Why do you think that I'm doing this?
Quote:
There are some things that you should not short cut to save a buck, make it easier, or to just get it done. One of those things in an electrical upgrade or anything with the panel. I hope you have no problems.
I'm very confident in my abilities to get this done properly and that's why I am here asking the questions. I'm not attempting to short cut anything; it will be done right. Also, I would not be able to afford to have this done if I didn't do it myself.
Quote:
Personally, I would remove the panel and all wire from the box, install a 200A panel with a 100A main and install your wires back. it would be quick with no fuzz.
That's the goal!
Quote:
I think we can all point out problems with the current installation, but I don't think that is what the OP is looking for.
I would hope that he would correct the problems in the new install.
Yes, the current install is ****! Like I said, fortunately, I've not had any problems with the existing panel. But, I'm attempting to correct any problems that I have. My goal is to have the new one be safe, clean, neat and up to code.

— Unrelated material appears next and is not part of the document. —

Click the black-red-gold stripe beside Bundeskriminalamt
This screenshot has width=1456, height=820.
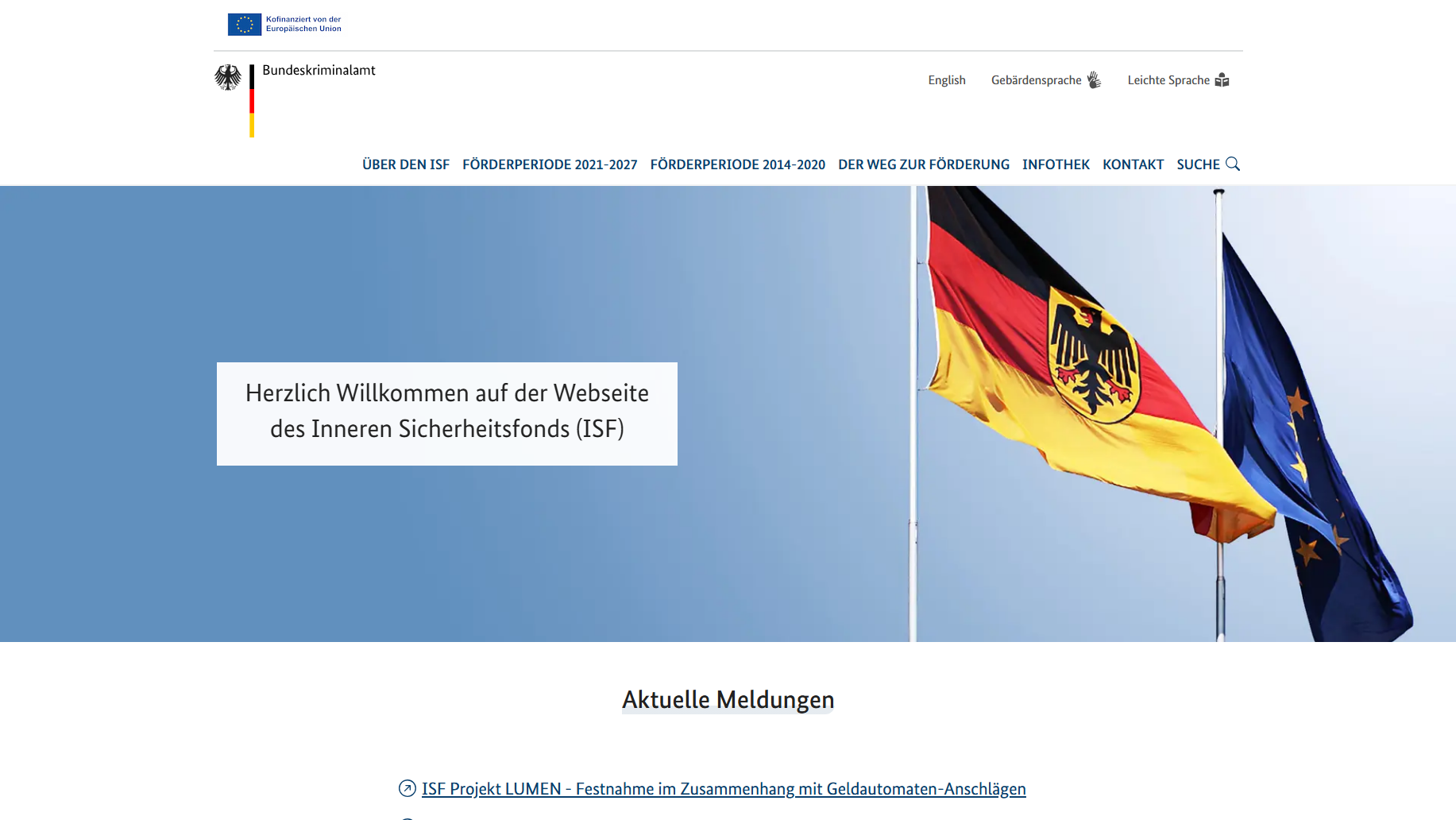tap(252, 101)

I think at this point, I'm leaning to using wire nuts in the new panel. It may be possible to buy some of those pigtailed nuts which would at least allow them to lay flat, but I'm not sure if the pigtails would be long enough. I can position the new breakers where ever I want, so I don't think it will be too much of a problem, really. I'm thinking of making the connections for the manual transfer switch in another box though.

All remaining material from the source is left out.